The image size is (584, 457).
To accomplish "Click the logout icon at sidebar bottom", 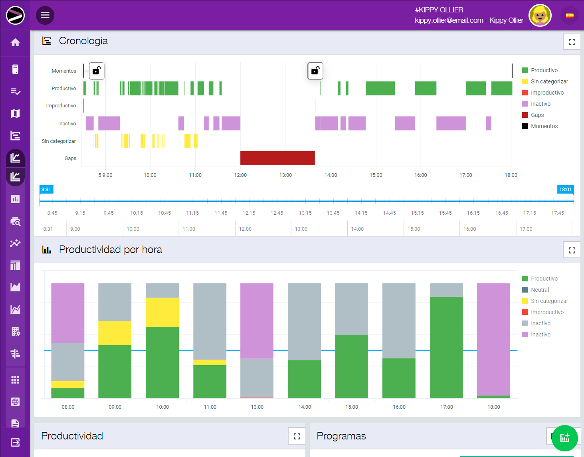I will [x=15, y=442].
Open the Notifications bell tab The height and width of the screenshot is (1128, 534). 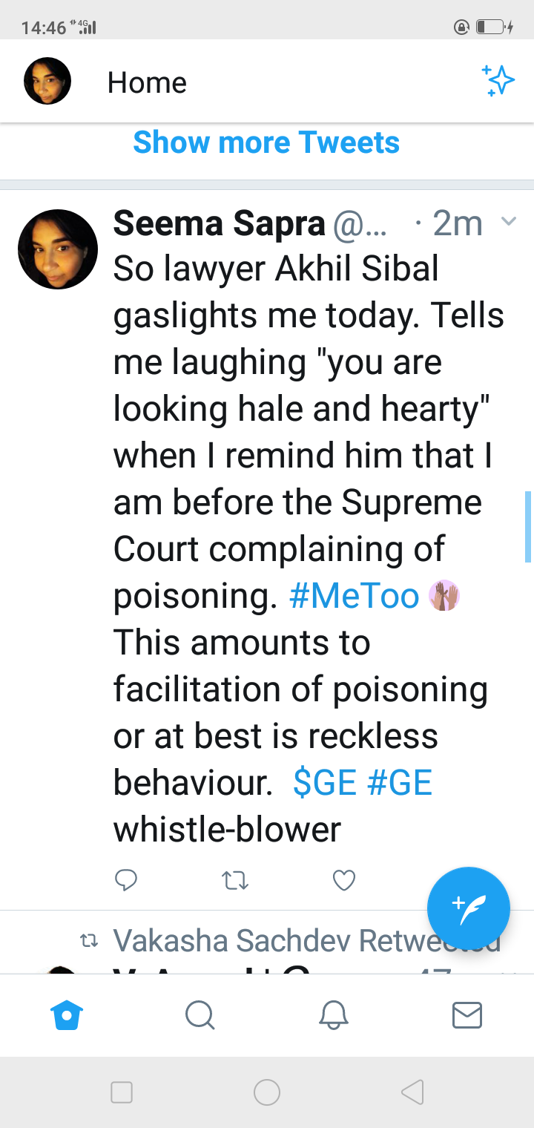[x=334, y=1014]

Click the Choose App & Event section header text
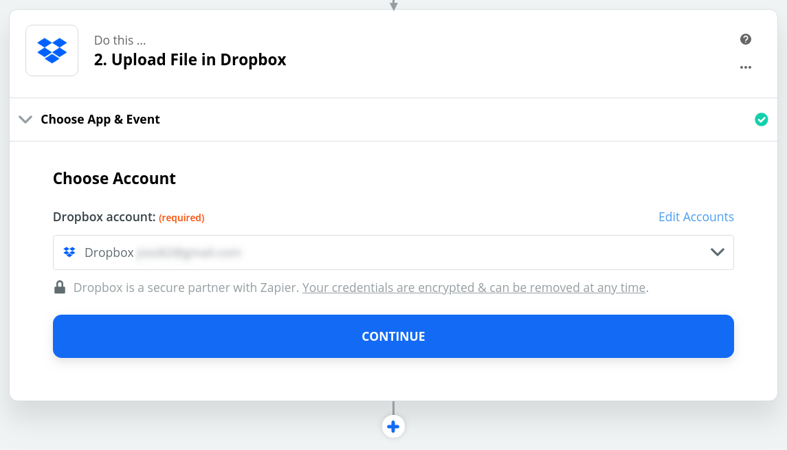coord(100,119)
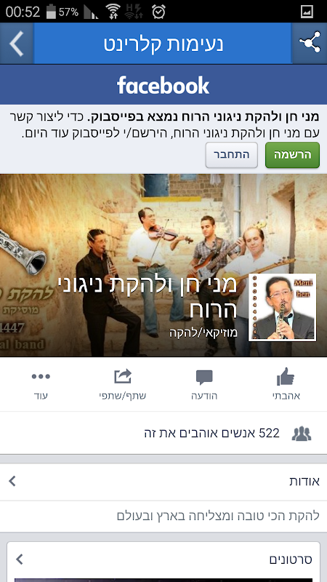Tap the back arrow in header
The width and height of the screenshot is (327, 582).
[17, 44]
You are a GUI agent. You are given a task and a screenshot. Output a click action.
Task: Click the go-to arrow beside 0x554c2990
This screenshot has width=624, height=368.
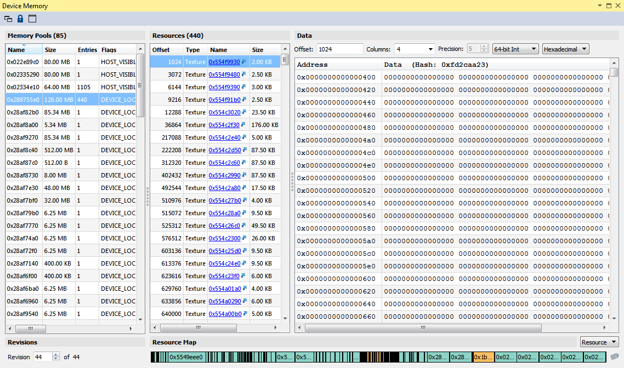tap(243, 175)
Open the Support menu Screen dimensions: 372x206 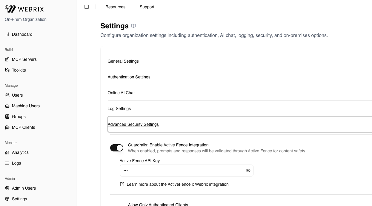(147, 7)
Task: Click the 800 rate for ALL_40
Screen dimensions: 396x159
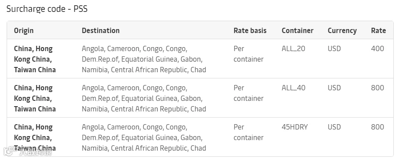Action: (x=377, y=88)
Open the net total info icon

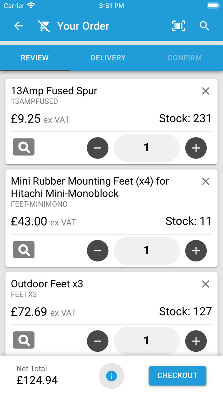(111, 376)
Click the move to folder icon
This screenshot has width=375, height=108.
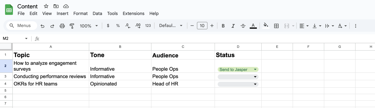tap(56, 6)
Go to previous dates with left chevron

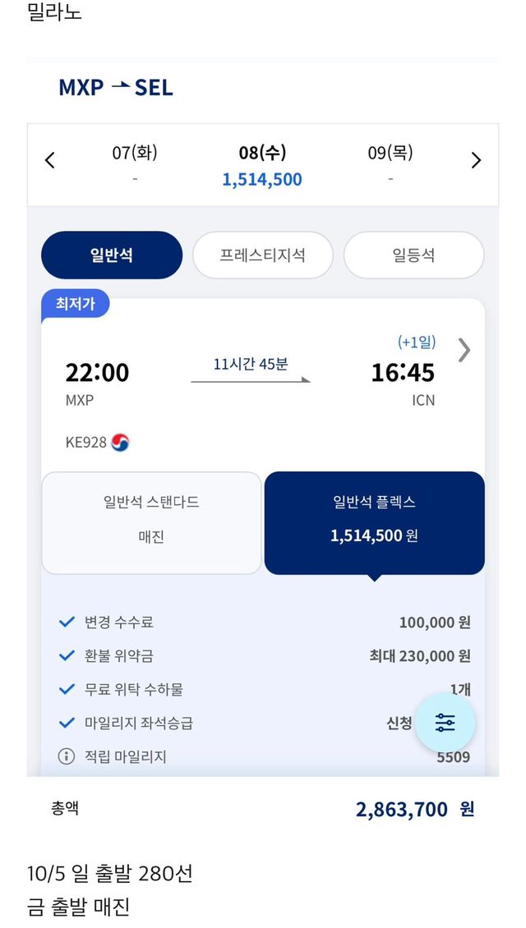[x=50, y=160]
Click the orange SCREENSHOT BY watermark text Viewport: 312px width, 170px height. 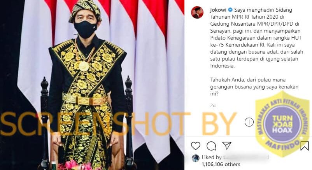click(x=118, y=125)
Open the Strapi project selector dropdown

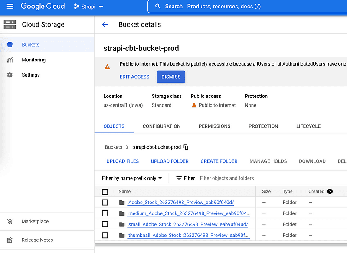(88, 7)
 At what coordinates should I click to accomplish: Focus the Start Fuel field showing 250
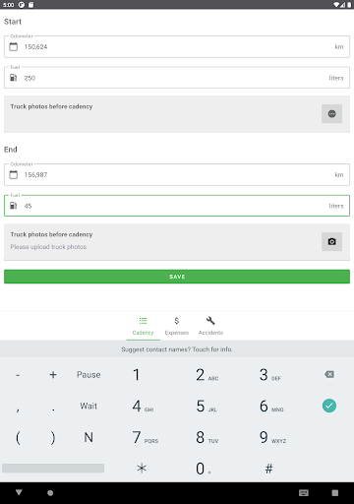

§ **DESCRIPTION OF THE TASK**: Return the lines from the one that contains "Open the Strapi project selector dropdown" through the final line of the listing above, inclusive. Transcribe them exactly and drop the pictures.

§ **ANSWER TO THIS EXERCISE**:
Open the Strapi project selector dropdown

(88, 7)
 At what coordinates should I click to accomplish: Focus the Start Fuel field showing 250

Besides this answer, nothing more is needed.